Friday, June 06, 2008

"Please vote for Obama..."

We'd taken shelter from a brief shower at a table under the awning of a coffee shop on the plaza of the Palais du Papes in Avignon and found ourselves next to a German couple, as I realized when the man heard me ordering in French and asked, "Sind sie Nederlaender?" I was pleased not to have been identified immediately as American, but informed him we were from the USA. He then muttered something in English. We caught the phrase "Bush country" and laughed, assuring him we also despised the current administration. I think he was testing waters, for he then added, again in English, "Please vote for Obama." More laughter, and more assurances.



We'd moved to Avignon that Monday 02 June to drop the rental car, pack the bikes, and leave by TGV for Paris to fly home the next day. The other famous site in Avignon is the stump of the Pont de Benezet, mostly destroyed by the flooding Rhone in 1668. The original 22 arches had in fact, however, been repeatedly damaged and repaired since its construction in the early 12th century.
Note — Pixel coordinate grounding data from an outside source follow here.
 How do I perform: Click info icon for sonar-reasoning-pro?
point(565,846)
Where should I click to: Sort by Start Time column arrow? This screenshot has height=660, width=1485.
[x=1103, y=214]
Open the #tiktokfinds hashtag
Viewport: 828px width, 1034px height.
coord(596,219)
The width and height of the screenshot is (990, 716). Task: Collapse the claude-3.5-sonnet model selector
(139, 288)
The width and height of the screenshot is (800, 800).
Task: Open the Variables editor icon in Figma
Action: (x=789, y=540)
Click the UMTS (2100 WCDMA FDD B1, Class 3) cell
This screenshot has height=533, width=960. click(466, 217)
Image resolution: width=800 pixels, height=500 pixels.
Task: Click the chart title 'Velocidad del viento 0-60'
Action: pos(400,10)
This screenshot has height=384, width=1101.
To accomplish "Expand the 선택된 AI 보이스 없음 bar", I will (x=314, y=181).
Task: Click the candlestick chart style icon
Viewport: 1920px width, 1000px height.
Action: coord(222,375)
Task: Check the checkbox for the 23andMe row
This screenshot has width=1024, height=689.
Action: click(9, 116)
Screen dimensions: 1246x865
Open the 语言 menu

Medieval builders thus demonstrated their inferiority to the Romans. During our last week we'd ridden from St-Remy up to the Pont du Gard, an aqueduct built in 50CE across the gorge of the river Gard to carry water from nearby Uzes to Nimes. Its almost 50 surviving arches are perfectly aligned and intact after more than two millenia.




We enjoyed the biking from St-Remy as much as any on this trip. While waiting for Jane to make her selection one day I felt a touch on my shoulder. I turned to find Edye Pankowski, bike club friend from Point, beaming at having found us by accident. She and Dallas had been traveling in Italy and decided on an excursion to Provence. Of course, if you want to run into anyone in France, your best chance is the nearest boulangerie (bakery) or patisserie (pastry shop). Its humanly impossible--or at least I find it so--to pass one without stepping in for a purchase. The Pankowskis had their bikes along, so the next day we rode up to the Abbaye St-Michel de Frigolet. Jane was delighted, as we strolled the grounds of the Augustinian abbey, to hear the bells on some goats that appeared to be herding the sheep that had moved into the meadow just over the wall. A magnificent ram strode up and planted his forefeet on the parapet to look us over. Reaching Boulbon some kilometers on it was time for--what else?--something from the boulangerie on the town plaza. We sat on the steps of the Hotel de Ville (city hall) to savor both our bread and the pleasure of watching life in a village along the flanks of the small range called the Montagnette. Completing the picture, the promontory above was crowned by the ruins of an ancient citadel.